- **Work instruction**: Write out exactly the lines between the line containing "Screen dimensions: 633x480" and the end of the records, counting both ends, and leave out all pictures.

(Extracted records)
○ ○ ○
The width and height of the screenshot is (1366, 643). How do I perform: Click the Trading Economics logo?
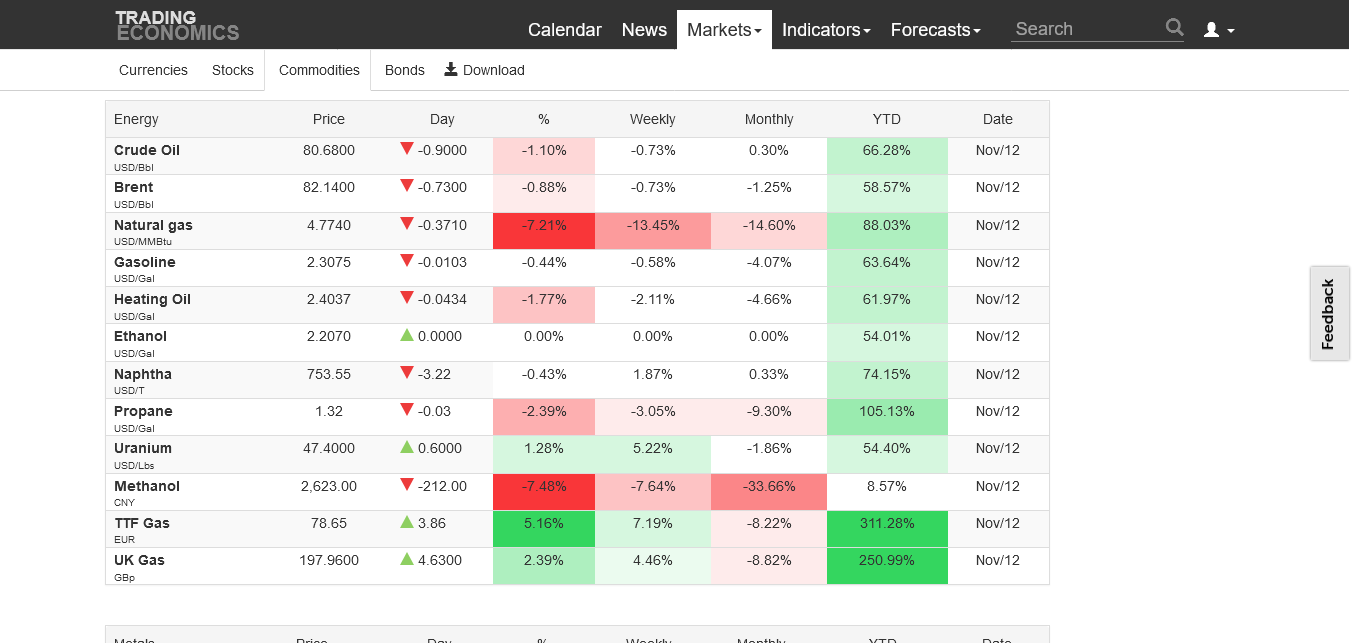[x=177, y=25]
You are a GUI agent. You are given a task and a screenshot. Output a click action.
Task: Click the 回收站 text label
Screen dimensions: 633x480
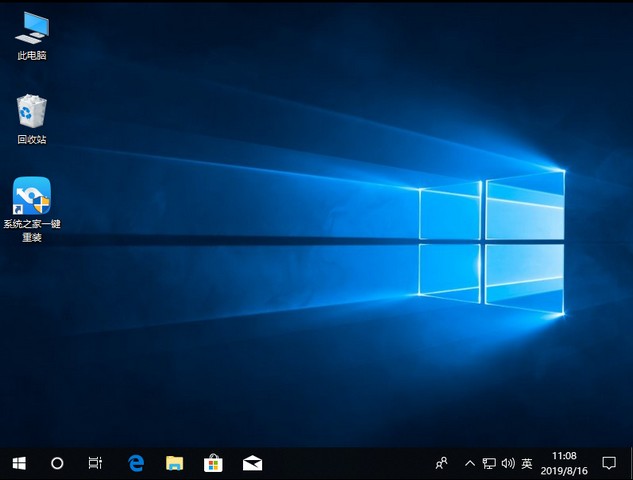[31, 139]
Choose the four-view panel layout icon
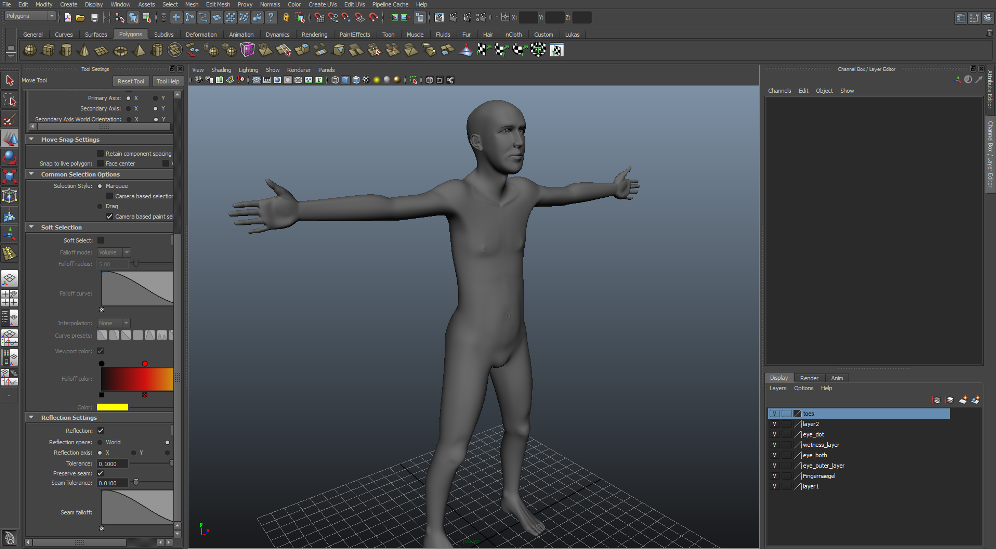 click(9, 298)
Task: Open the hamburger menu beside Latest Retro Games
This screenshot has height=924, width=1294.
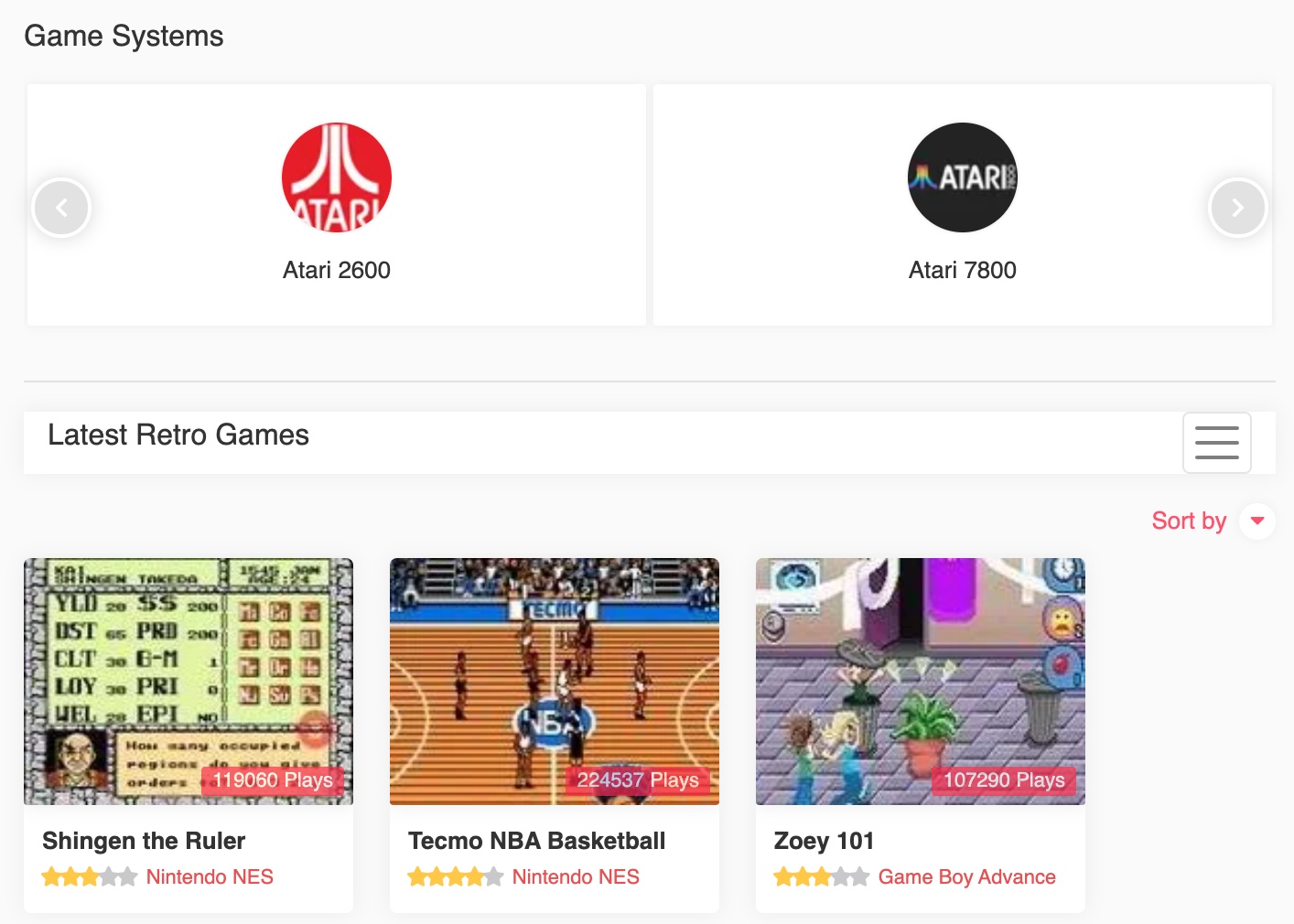Action: [1217, 443]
○ ○ ○
- **Output below**:
Screen dimensions: 633x480
[31, 139]
Choose the four-view panel layout icon
 click(9, 298)
Task: Open the hamburger menu beside Latest Retro Games
This screenshot has height=924, width=1294.
Action: [1217, 443]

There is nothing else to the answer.